* BEGIN Document section *
For each method, we compute the maximum likelihood estimate $\hat{\bm{\vartheta}}=(\hat{\mu},\hat{\sigma},\hat{\gamma},\hat{\alpha})^{\top}$ of the scale-GEV model parameters and transform this to an estimate of the $T$ -year return level (RL) in the reference climate of year $t$ by

\widehat{\mathrm{RL}}_{t}(T)=G^{-1}_{(\hat{\mu}(t),\hat{\sigma}(t),\hat{\gamma})}(1-1/T),

where $\hat{\mu}(t)=\hat{\mu}\exp(\hat{\alpha}\mathrm{GMST^{\prime}}(t)/\hat{\mu})$ and $\hat{\sigma}(t)=\hat{\sigma}\exp(\hat{\alpha}\mathrm{GMST^{\prime}}(t)/\hat{\mu})$ and where $G$ is the cumulative distribution function of the GEV-distribution, see Equation (1). Now, in our simulation study, we know that the true value of the target RL is given by $\mathrm{RL}_{t}(T)=G^{-1}_{(\mu_{0}(t),\sigma_{0}(t),\gamma_{0})}(1-1/T)$ with

\mu_{0}(t)=20\exp\left(\frac{1.5\mathrm{GMST^{\prime}}(t)}{20}\right),\,\sigma_{0}(t)=5.5\exp\left(\frac{1.5\mathrm{GMST^{\prime}}(t)}{20}\right),\,\gamma_{0}=0.1.

From the 500 replications we can therefore compute the empirical Mean Squared Error (MSE) of method $m$ as

\mathrm{MSE}(m)=\frac{1}{500}\sum_{j=1}^{500}\left(\widehat{\mathrm{RL}}^{(m,j)}_{t}(T)-\mathrm{RL}_{t}(T)\right)^{2},

where $\widehat{\mathrm{RL}}^{(m,j)}_{t}(T)$ denotes the estimated RL obtained in the $j$ -th replication with method $m$ . Note that we have suppressed the MSE’s dependence on $T$ and $t$ from the notation.

In Figure 4 we compare MSEs of the 100-year RL with reference climate as in year 2021, which is given by $\mathrm{RL}_{2021}(100)=55.87$ , by plotting the difference $\mathrm{MSE}(m_{1})-\mathrm{MSE}(m_{2})$ with $m_{1}\in\{\mathrm{MS\,BH,MS\,IM}\}$ and $m_{2}\in\{\mathrm{full},\mathrm{ROI}\}$ as obtained for the setting where $|A_{\mathrm{dev}}|=7$ . The plots reveal that both the MS BH and the MS IM method are superior to the the LOI fit for almost all scenarios. Comparing the two methods to the full fit reveals that there are certain scenarios for which the full fit performs substantially worse, mostly when the shape and scale parameter deviate towards the same direction for the alternatives. For those scenarios where the full fit outperforms the two methods, the discrepancy is not very large, with the BH method performing slightly better than the IM method.
* END Document section *
(Given instruction 1)
In the passage on return level estimation, what is the true 100-year return level with the reference climate of year 2021?
(Given instruction 2)
Resume the passage on return level estimation after its last sentence and carry the discussion forward.
The listing comes from a source unrelated to the passage.
* BEGIN Dataset records *
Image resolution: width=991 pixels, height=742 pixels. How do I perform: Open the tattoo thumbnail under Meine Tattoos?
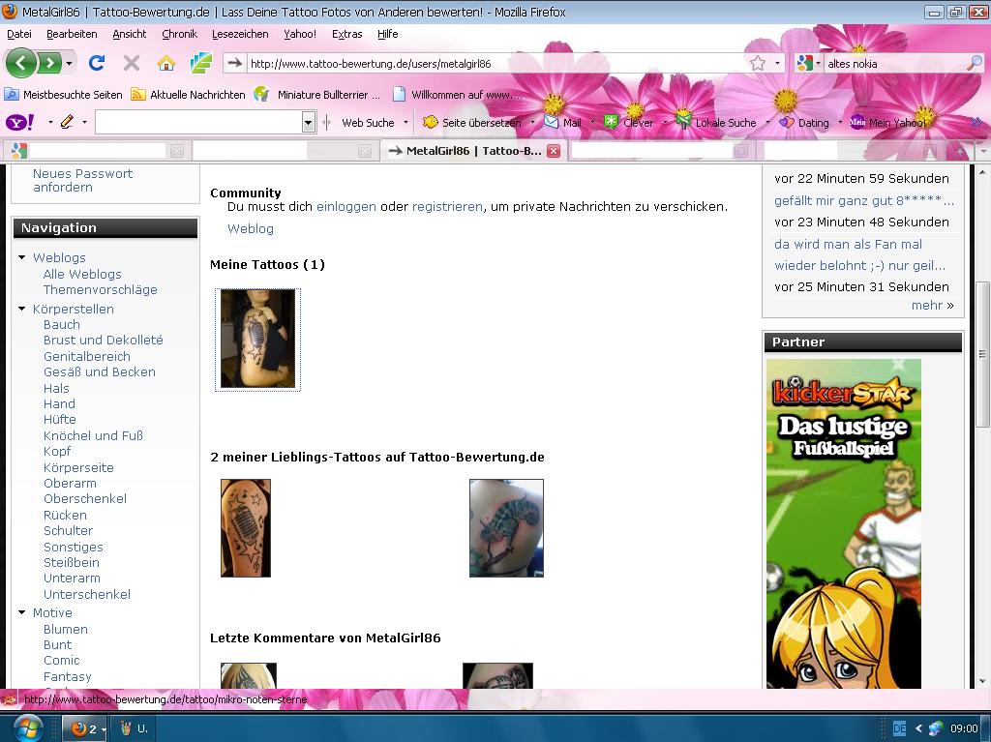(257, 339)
* END Dataset records *
* BEGIN Dataset records *
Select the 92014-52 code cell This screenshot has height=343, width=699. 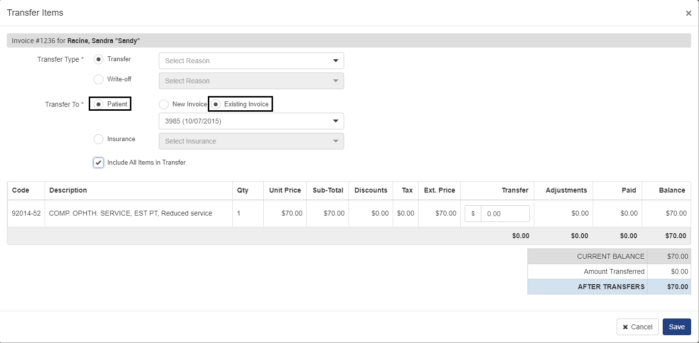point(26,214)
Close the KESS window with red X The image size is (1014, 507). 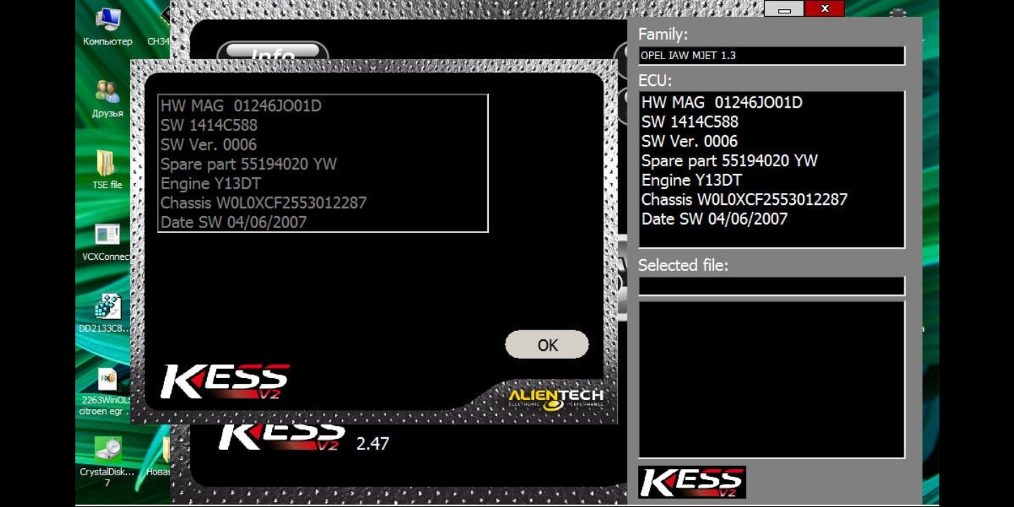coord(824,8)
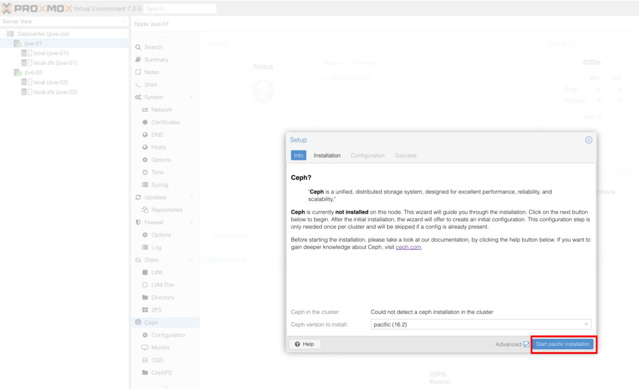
* END Dataset records *
(Final result 1)
55.87

(Final result 2)
A comparison between MS BH and MS IM is shown in Figure 5 for $|A_{\mathrm{dev}}|\in\{2,7\}$ . The results reveal that the BH method slightly outperforms the IM method in the case $|A_{\mathrm{dev}}|=2$ for almost all alternative scenarios. In case $|A_{\mathrm{dev}}|=7$ , the results are quite mixed, with the IM method becoming clearly superior when the shape, scale and location parameters deviate jointly to the top. In all other scenarios, the differences are only moderate, sometimes favoring one method and sometimes the other. Corresponding results for the bootstrap methods based on bivariate extreme value distributions are very similar and therefore not shown. Further, the results were found to be robust against the choices of $t=2021$ and $T=100$ that were made here for the return level estimation.

Overall, the results suggest the following practical recommendation: if the full sample is expected to be quite homogeneous a priori (for instance, because it was built based on expert knowledge), then estimation based on BH-based pooling is preferable over the other options (LOI, the full and the IM-based fit). If one expects to have a larger number of heterogeneous locations, it is advisable to apply the IM procedure (or any other liberal procedure), which likely rejects most of the heterogeneous locations and hence reduces the bias. In general, the liberal behavior of IM-based pooling suggests its use when it is of highest practical interest to obtain a pooled region that is as homogeneous as possible (as a trade-off, one has to accept that the region is probably much smaller than the initial full region).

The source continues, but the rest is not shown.